=== Texte fourni ===
Dialogues sur le commerce des blés

livre de Ferdinando Galiani

Dialogues sur le commerce des blés
Auteur Ferdinando Galiani, Denis Diderot
Pays Drapeau du Royaume de France Royaume de France
Genre essai
Lieu de parution Paris
Date de parution janvier 1770

Les Dialogues sur le commerce des blés est un essai d'économie, sous forme de dialogues, écrit par Ferdinando Galiani, puis revu et édité sans nom d'auteur par Denis Diderot en janvier 1770.

Contexte modifier

Strictement contrôlé par l'État depuis le XVIe siècle (exportations limitées et circulation entre les provinces du Royaume fortement taxée), le commerce du grain est progressivement libéralisé à partir de 1763. Un premier acte législatif, du contrôleur général Bertin, en 1763, libéralise le marché intérieur du grain. Il est complété en par un édit du Roi concernant la liberté de la sortie & de l'entrée des grains dans le Royaume.

Dans un premier temps, les philosophes accueillent favorablement le principe de cette liberté de commerce, progressiste et opposée aux monopoles et aux corporatismes. Mais les conséquences ne tardent pas à se faire sentir. La libéralisation favorise la spéculation, inquiète la population qui voit doubler le prix d'une ressource de première nécessité et coïncide avec quelques mauvaises récoltes (1767-1769) ; politiquement, elle rompt le pacte tacite entre le Roi sa population, qui exigeait du souverain de veiller à la sécurité - alimentaire entre autres - de ses sujets. Une grande agitation s'ensuivit, une partie des esprits du temps se détourne alors des idées défendues par les spéculateurs et les physiocrates et l'État se résigna à reprendre progressivement le contrôle du prix du grain (1768-1770).

Le débat occupera ainsi les années 1770 - et les décennies suivantes -, à la fois sur les terrains économique, financier et politique. Les économistes multiplient les argumentations pour ou contre la libéralisation, les législations se succèdent, tantôt pour, tantôt contre la libéralisation, les famines et la flambée des prix préparent quelques révoltes populaires et alimentent une défiance à l'égard du pouvoir.

=== Travail à faire ===
1. Selon le texte sur le commerce des blés, qui a revu et édité l'essai sans nom d'auteur ?
2. Renvoyez à l'identique les entrées depuis leur début jusqu'à la ligne contenant « pyautogui.click(x=254, y=408) », celle-ci comprise, sans reproduire les images.

=== Entrées enregistrées ===
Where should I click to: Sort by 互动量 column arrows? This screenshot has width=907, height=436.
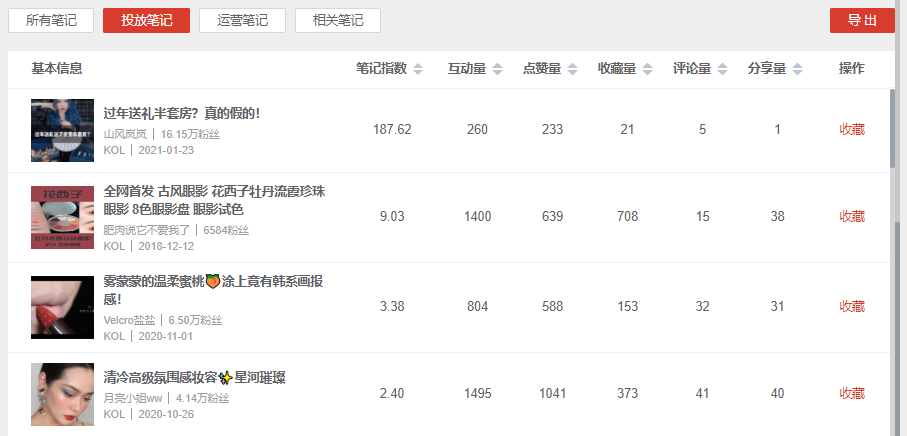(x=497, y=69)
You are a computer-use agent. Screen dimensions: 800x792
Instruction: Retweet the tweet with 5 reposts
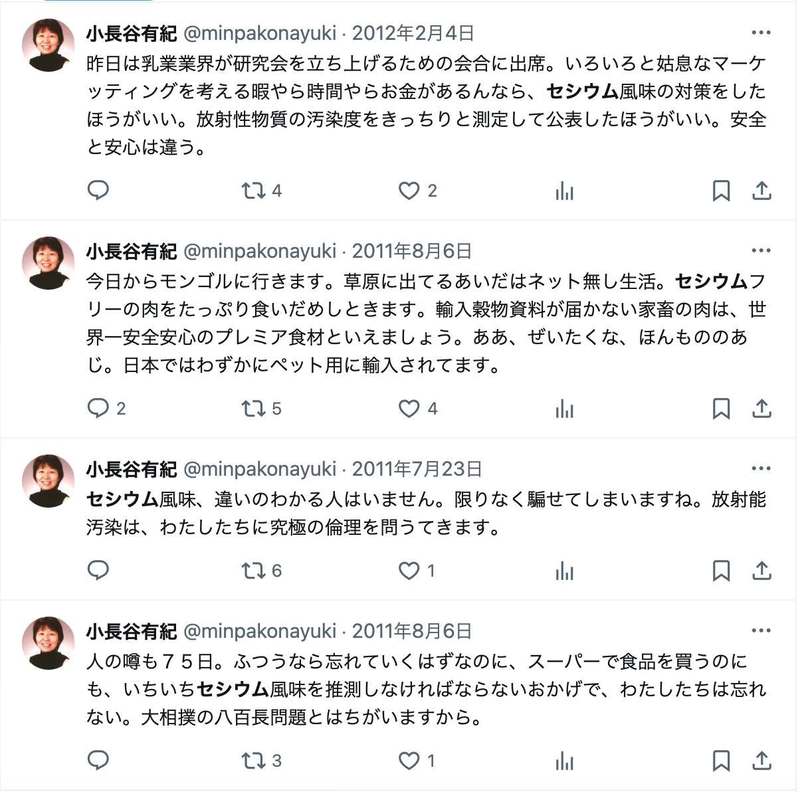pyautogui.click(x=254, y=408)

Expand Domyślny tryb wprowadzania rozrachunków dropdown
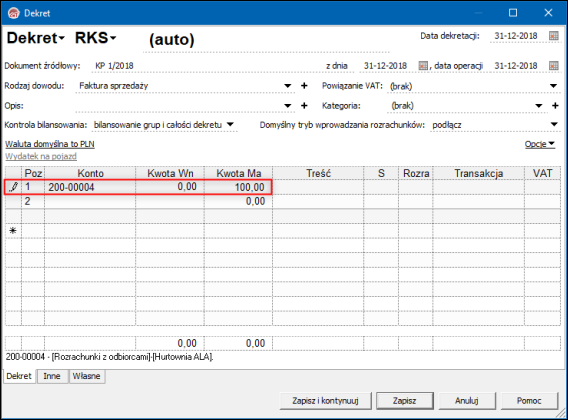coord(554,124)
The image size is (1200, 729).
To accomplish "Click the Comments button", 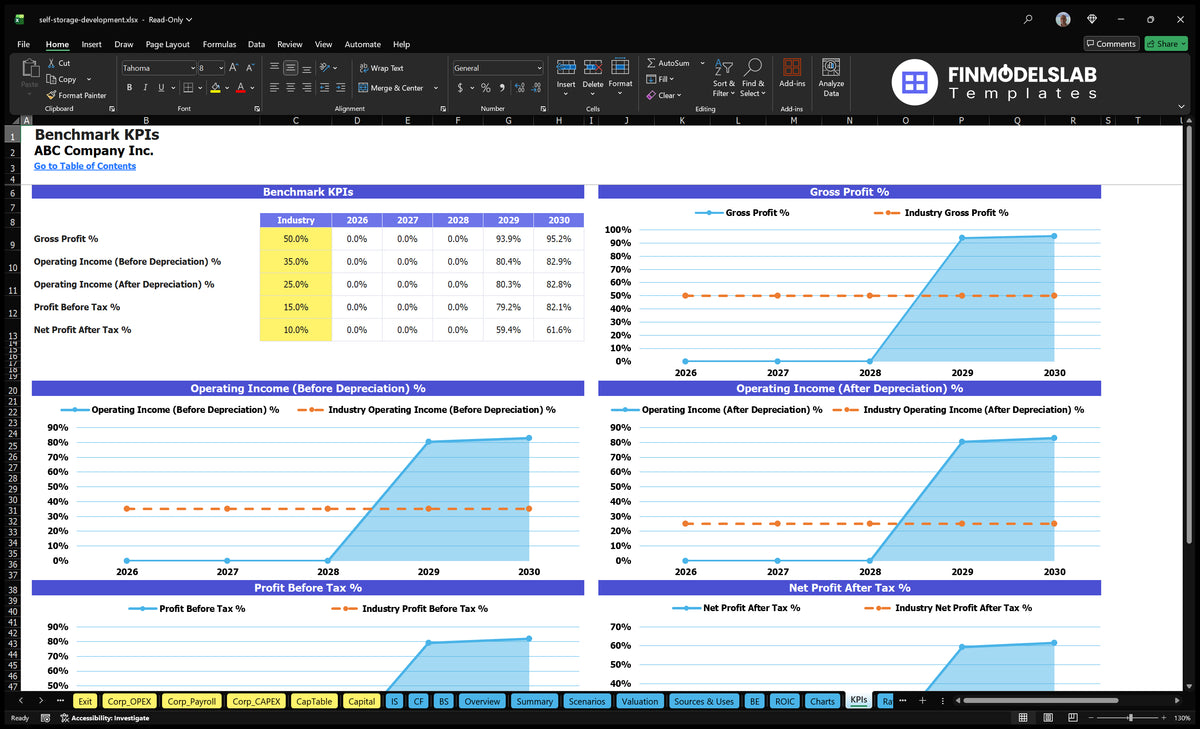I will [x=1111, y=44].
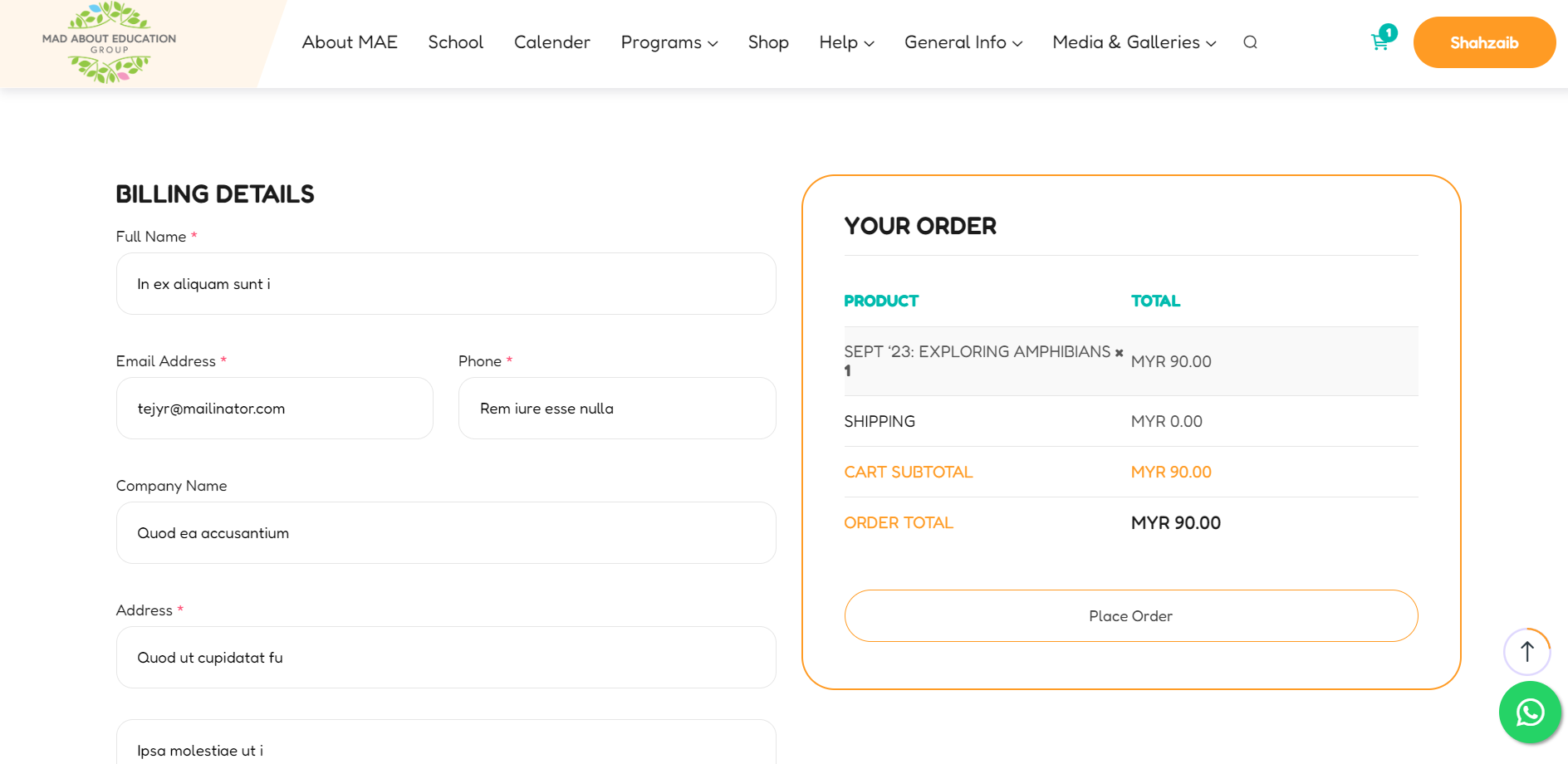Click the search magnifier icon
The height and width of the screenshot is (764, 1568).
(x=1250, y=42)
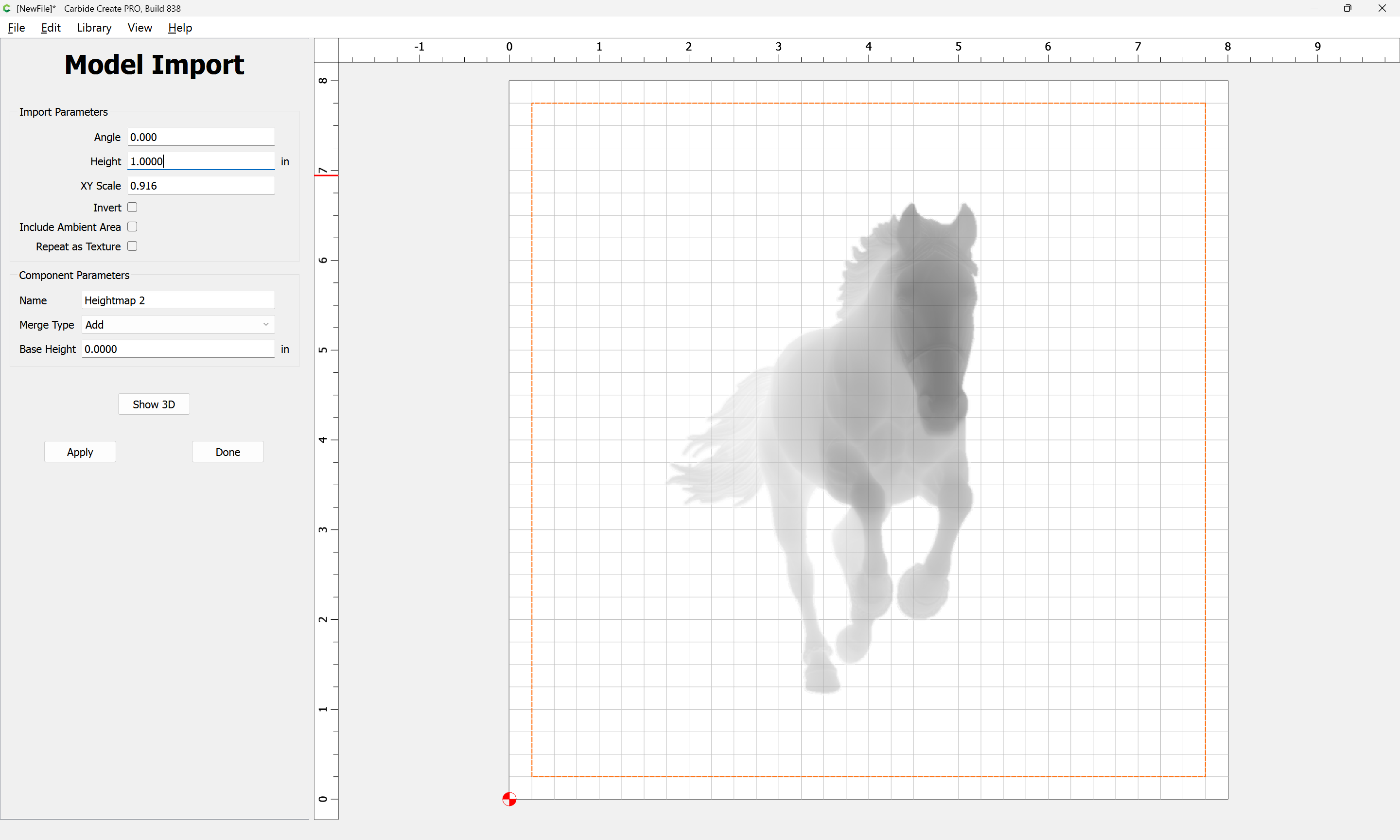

=== Réponses attendues ===
1. Denis Diderot

2.
Where should I click to: Sort by 互动量 column arrows? This screenshot has width=907, height=436.
(x=497, y=69)
You are a computer-use agent. Screen dimensions: 800x792
Instruction: Retweet the tweet with 5 reposts
pyautogui.click(x=254, y=408)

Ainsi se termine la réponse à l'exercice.